We’ve referenced before the value of reconnecting to the practice of prescribed burning for the health of an ecosystem. Many fire-adapted ecosystems benefit from low-intensity fire to create the conditions for healthy succession.
As part of our Wayfinding Practices at the Outdoorist Oath where we use Nature to guide us, this can be helpful to think about how this can be helpful in our sociocultural and socioemotional spaces.
For example, what can be prescribed burned in our relational spaces?
This invites being in the growth-oriented space of discomfort that does not simply say “burn it all down” but also doesn’t say “don’t touch it, put it out.” In the ecological landscape that type of myopic approach creates dangerous and destructive conditions. The same can be true in our relational spaces.
So we can ask ourselves questions such as: What have we inherited that no longer serves us?
What prescribed burning can we apply to our relational spaces? What are conditions of healthy succession?
And use that to apply a life logic to transformation as we undo harmful structural systems we’ve inherited (e.g. redlining).
But part of that means being a responsible fire tender, not someone who carelessly throws matches into the space or lets harmful underbrush grow.
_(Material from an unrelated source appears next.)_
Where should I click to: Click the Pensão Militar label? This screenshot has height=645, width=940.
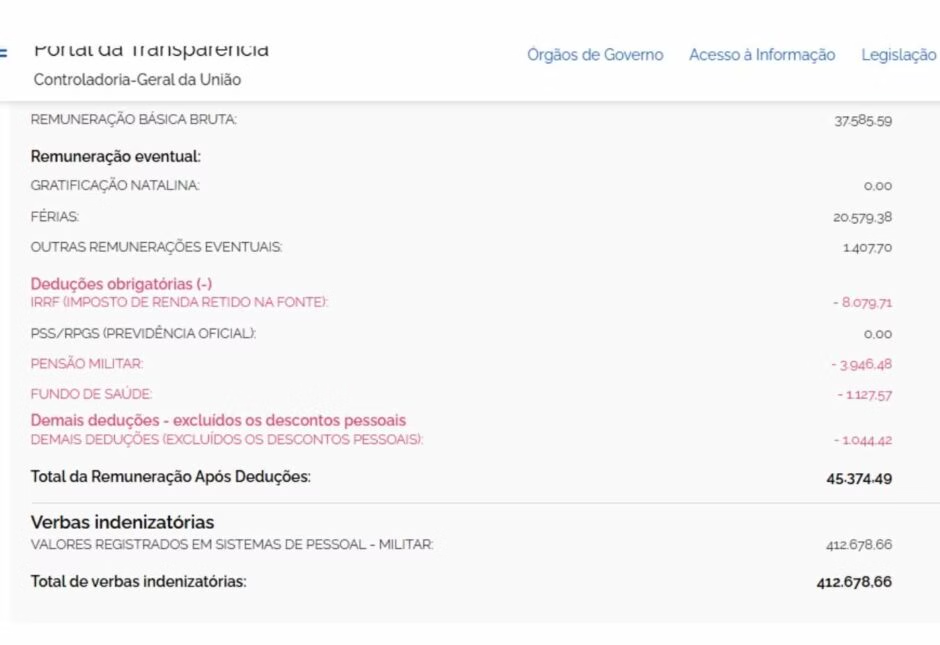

It means being in relationship with the fire as well, honoring its many modes of existence and offerings (destruction, creation, sacredness, utility, etc).
And while some of this may come in the form of new tools, models, and practices, we can also connect known approaches to this work. For example in the form of conflict resolution and evolution, restorative justice, reparative facilitation, and more.